What is being asked: Reproduce the data below word for word, from its first line up to and including the line containing "pyautogui.click(x=37, y=354)". Omit the pictures from your answer.

Exercise input:
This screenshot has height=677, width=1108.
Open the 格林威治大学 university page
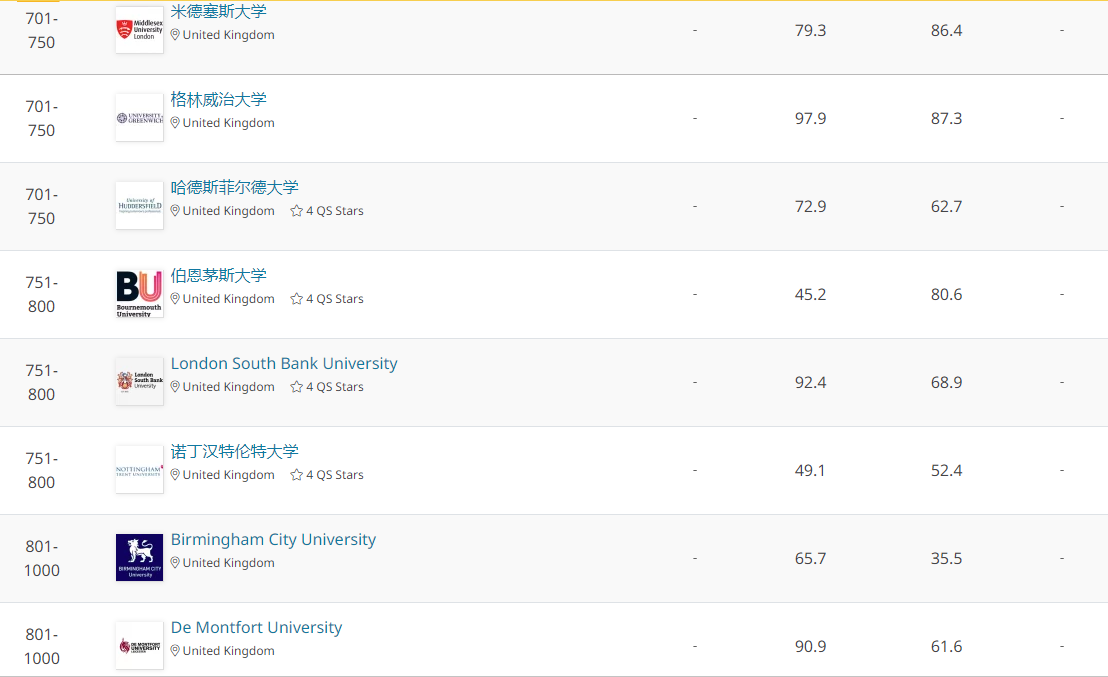pyautogui.click(x=218, y=99)
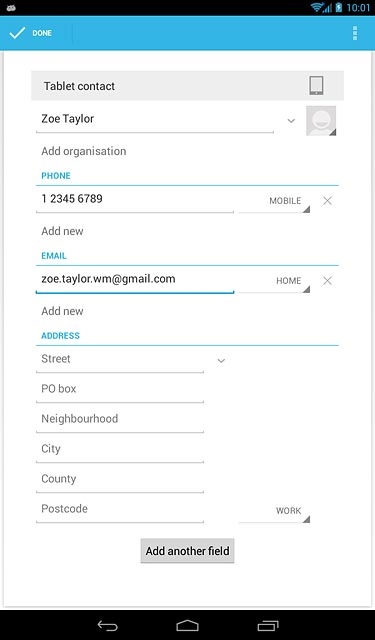Tap the Wi-Fi status bar icon
The image size is (375, 640).
(x=318, y=7)
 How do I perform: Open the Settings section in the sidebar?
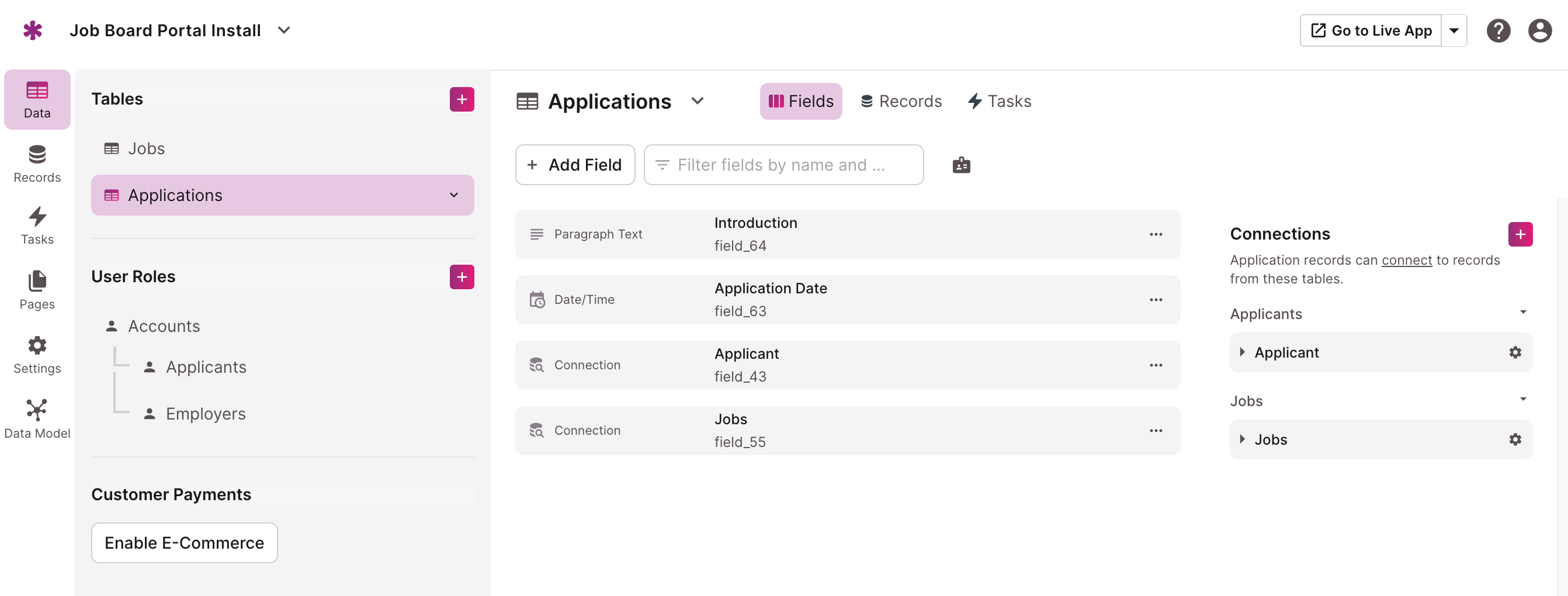pyautogui.click(x=37, y=354)
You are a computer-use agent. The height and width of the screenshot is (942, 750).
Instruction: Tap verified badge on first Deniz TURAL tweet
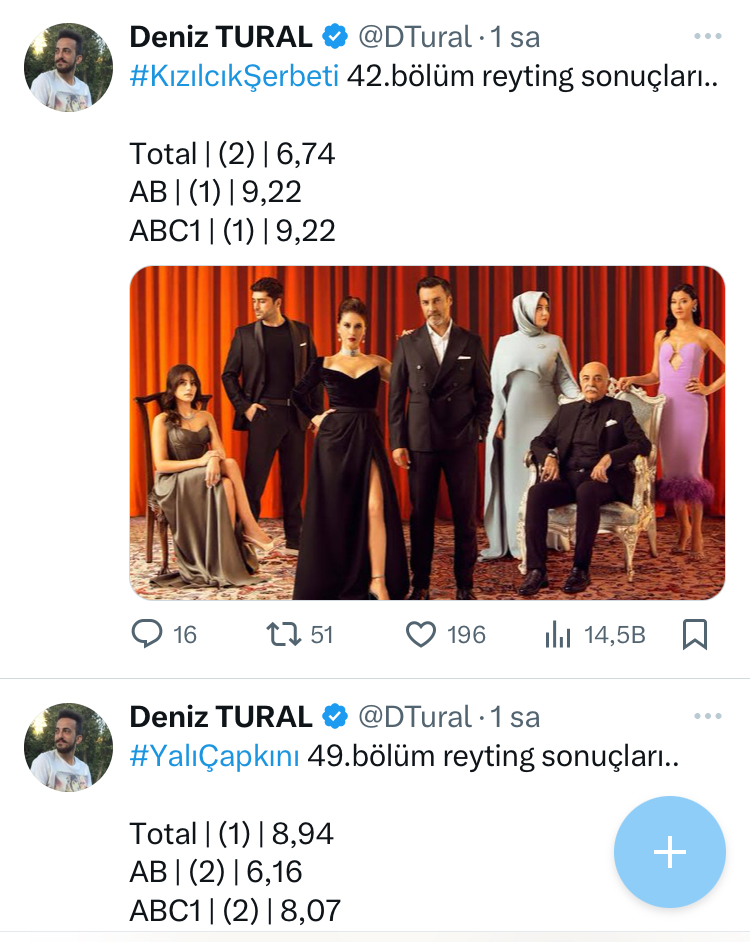(x=334, y=38)
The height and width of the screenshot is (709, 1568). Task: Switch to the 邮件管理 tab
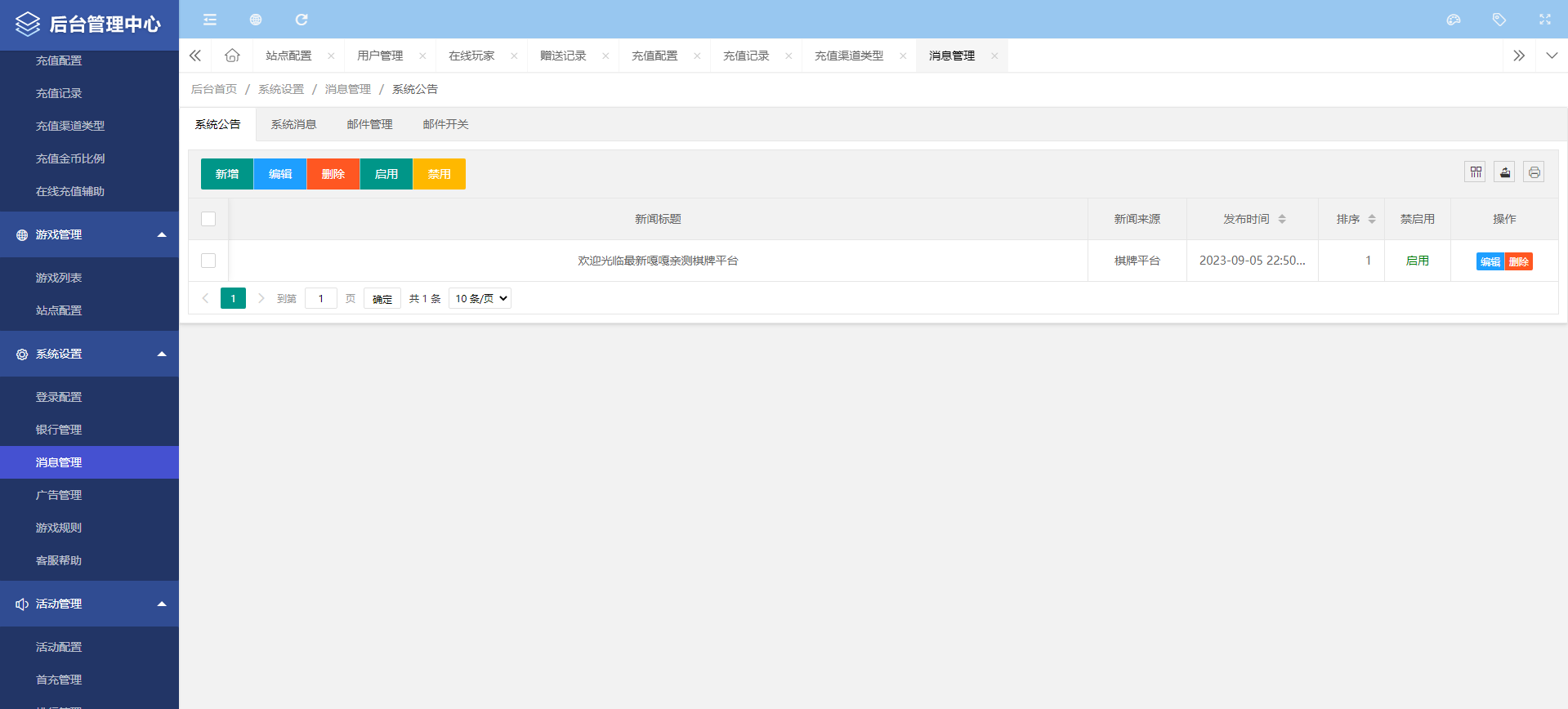(x=369, y=124)
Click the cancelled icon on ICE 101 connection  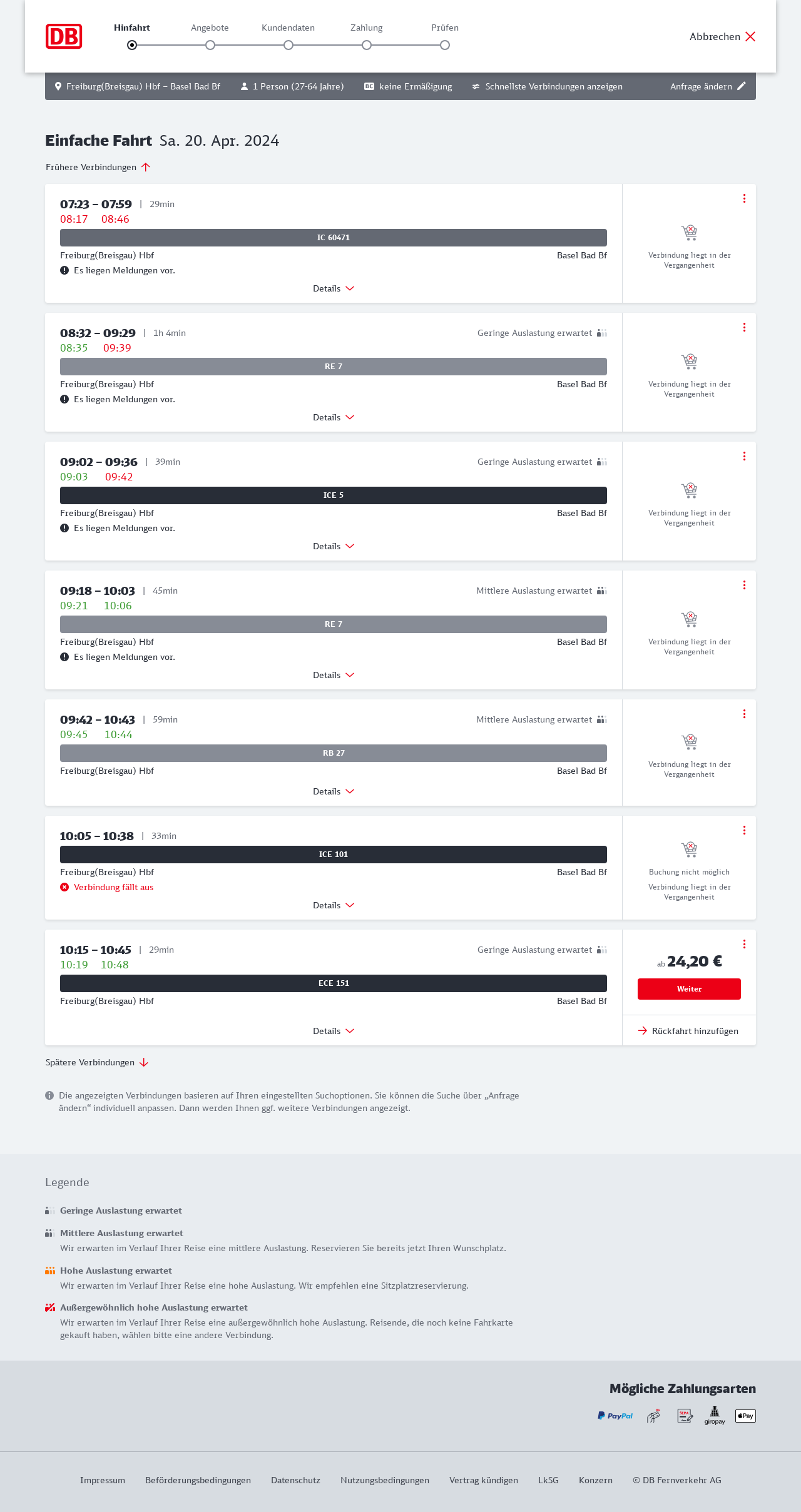pyautogui.click(x=64, y=887)
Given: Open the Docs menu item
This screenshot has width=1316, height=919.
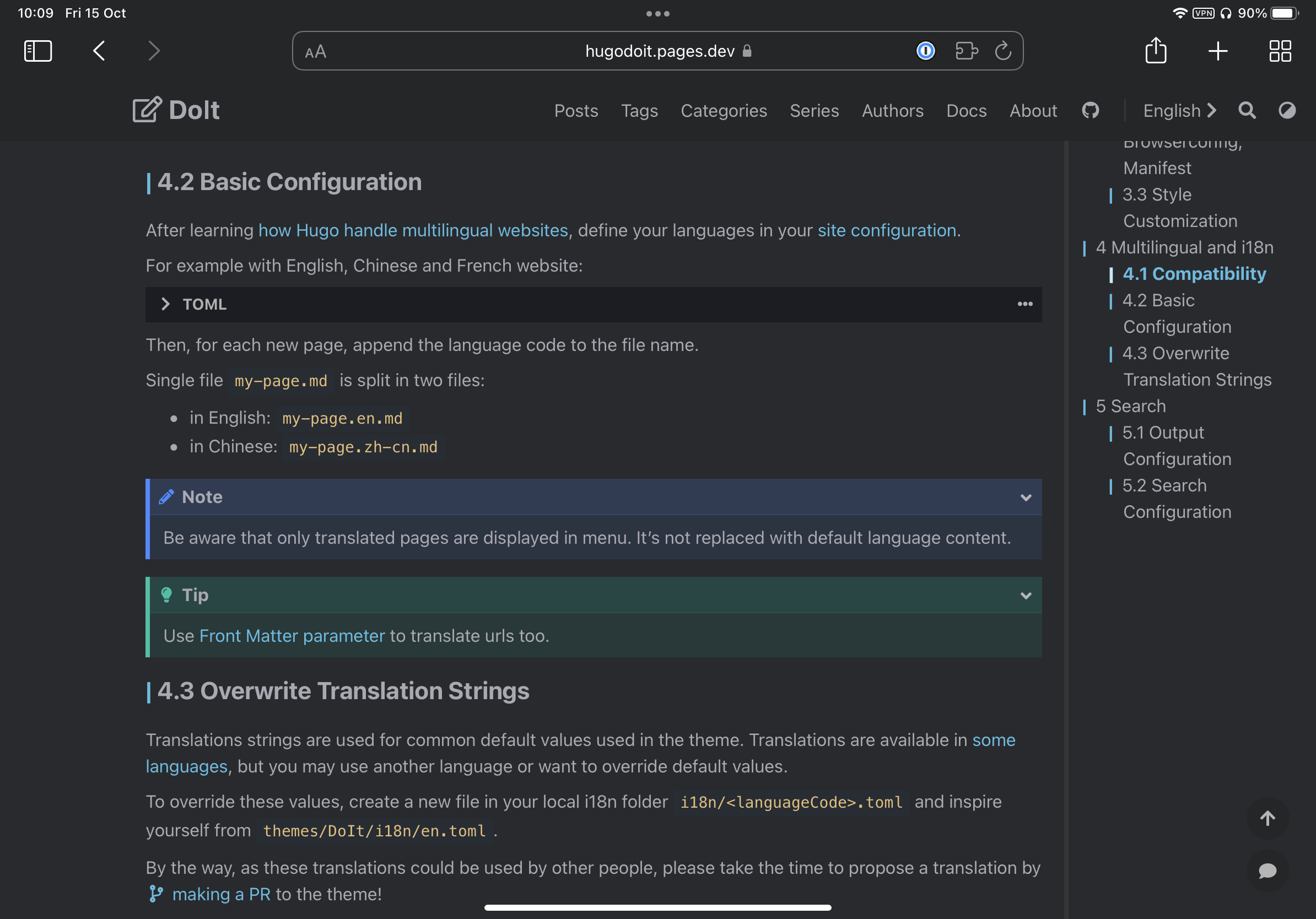Looking at the screenshot, I should click(x=967, y=111).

Answer to this task:
This screenshot has height=677, width=1108.
Open the 格林威治大学 university page
pyautogui.click(x=218, y=99)
Tap the Wi-Fi status bar icon
The image size is (375, 640).
(x=318, y=7)
 How do I perform: Open the Settings section in the sidebar?
pyautogui.click(x=37, y=354)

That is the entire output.